Antlr AST generating (possible) madness

拜拜、爱过 提交于 2019-12-11 06:57:06

问题


Is the following even possible? I want to "reverse" the input given to antlr and make each token a child of the previous one.

So, for the input (Assume each token is separated by the '.' char) :

Stack.Overflow.Horse

I would like my grammar to produce the following AST:

Horse
  |---Overflow
         |---Stack

So far, I've managed to reverse the nodes, but I'm unable to make them children of each other:

function
 : ID PERIOD function
   -> function ID
 | ID
 ;

ID  : 'a'..'z'*
    ;

回答1:


I don't think there's an easy way to do that. You could make your rule like this:

function
 : ID PERIOD function
   -> ^(function ID)
 | ID
 ;

but that only makes the last node the root and all other nodes its children. For example, the following source:

a.b.c.d.e

will result in the following tree:

    e
 / / \ \
d c   b a

I can't see an easy fix since when you first parse a.b.c.d.e, a will be the ID and b.c.d.e the recursive call to function:

a.b.c.d.e
| +-----+
|    |
|    `-----> function
|
`----------> ID

resulting in the fact that b.c.d.e will have a as its child. When then b becomes the ID, it too is added as a child next to a. In your case, a should be removed as a child and then added to the list of b's children. But AFAIK, that is not possible in ANLTR (at least, not in a clean way inside the grammar).


EDIT

Okay, as a work-around I had something elegant in mind, but that didn't work as I had hoped. So, as a less elegant solution, you could match the last node as the root in your rewrite rule:

function
  :  (id '.')* last=id -> ^($last)
  ;

and then collect all possible preceding nodes (children) in a List using the += operator:

function
  :  (children+=id '.')* last=id -> ^($last)
  ;

and use a custom member-method in the parser to "inject" these children into the root of your tree (going from right to left in your List!):

function
  :  (children+=id '.')* last=id {reverse($children, (CommonTree)$last.tree);} -> ^($last)

RECORD EXCERPTS:

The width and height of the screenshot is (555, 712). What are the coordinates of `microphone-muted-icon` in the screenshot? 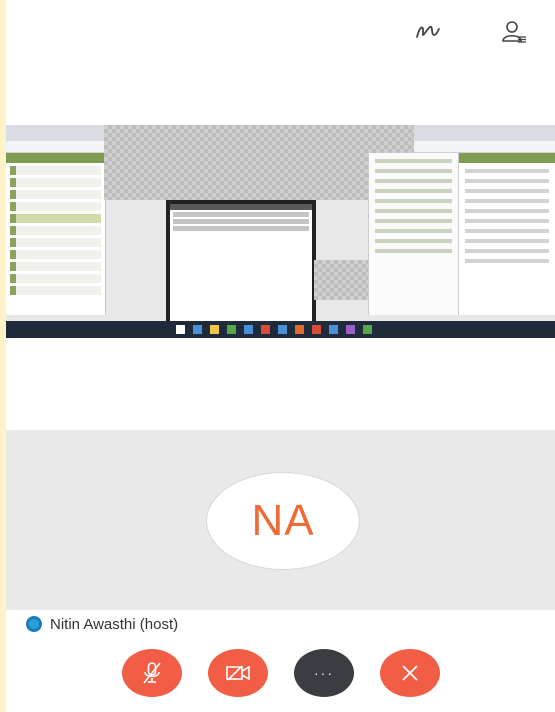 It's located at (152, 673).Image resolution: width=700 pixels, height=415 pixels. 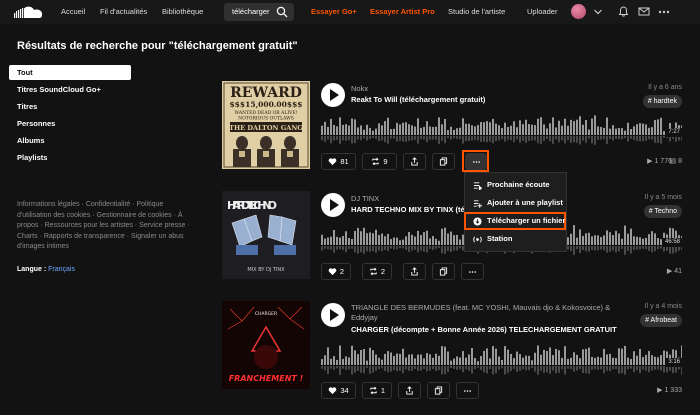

* * *

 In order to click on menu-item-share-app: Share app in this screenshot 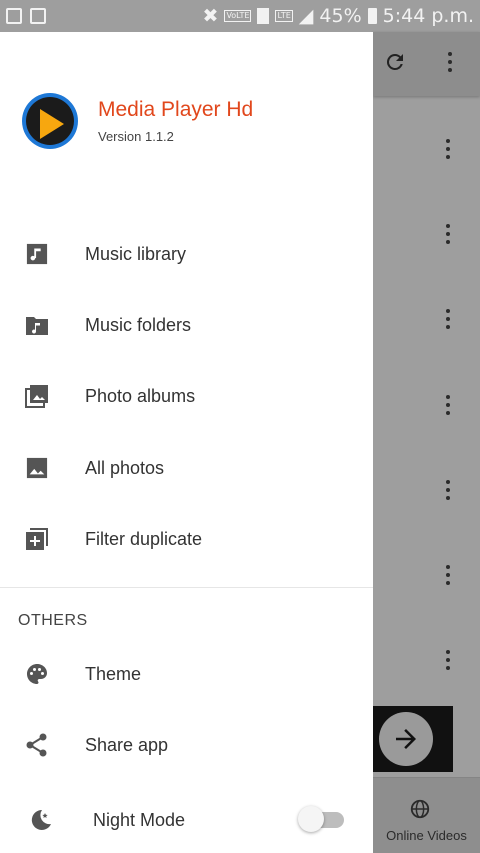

TASKS:
(a) In the ANTLR thread, which operator does the answer use to collect the preceding nodes in a List?
(b) Quote the ANTLR thread from "I can't see" up to and including "inside the grammar).".
(c) Write what comes next in the ANTLR thread, picking up after its last line.
The entries come from a source unrelated to the ANTLR thread.

TASK-BY-TASK OUTPUTS:
(a) The += operator.

(b)
I can't see an easy fix since when you first parse a.b.c.d.e, a will be the ID and b.c.d.e the recursive call to function:

a.b.c.d.e
| +-----+
|    |
|    `-----> function
|
`----------> ID

resulting in the fact that b.c.d.e will have a as its child. When then b becomes the ID, it too is added as a child next to a. In your case, a should be removed as a child and then added to the list of b's children. But AFAIK, that is not possible in ANLTR (at least, not in a clean way inside the grammar).

(c)
  ;

A little demo:

grammar ReverseTree;

options {
  output=AST;
}

tokens {
  ROOT;
}

@members {
  private void reverse(List nodes, CommonTree root) {
    if(nodes == null) return;
    for(int i = nodes.size()-1; i >= 0; i--) {
      CommonTree temp = (CommonTree)nodes.get(i);
      root.addChild(temp);
      root = temp;
    }
  }
}

parse
  :  function+ EOF -> ^(ROOT function+)
  ;

function
  :  (children+=id '.')* last=id {reverse($children, (CommonTree)$last.tree);} -> ^($last)
  ;

id 
  :  ID
  ;

ID
  :  ('a'..'z' | 'A'..'Z')+
  ;

Space
  :  ' ' {skip();}
  ;

And a little test class:

import org.antlr.runtime.*;
import org.antlr.runtime.tree.*;
import org.antlr.stringtemplate.*;

public class Main {
    public static void main(String[] args) throws Exception {
        ANTLRStringStream in = new ANTLRStringStream("a.b.c.d.e    Stack.Overflow.Horse    singleNode");
        ReverseTreeLexer lexer = new ReverseTreeLexer(in);
        CommonTokenStream tokens = new CommonTokenStream(lexer);
        ReverseTreeParser parser = new ReverseTreeParser(tokens);
        ReverseTreeParser.parse_return returnValue = parser.parse();
        CommonTree tree = (CommonTree)returnValue.getTree();
        DOTTreeGenerator gen = new DOTTreeGenerator();
        StringTemplate st = gen.toDOT(tree);
        System.out.println(st);
    }
}

which will produce an AST that looks like:

  • (image generated using http://graph.gafol.net)

For the input string:

"a.b.c.d.e    Stack.Overflow.Horse    singleNode"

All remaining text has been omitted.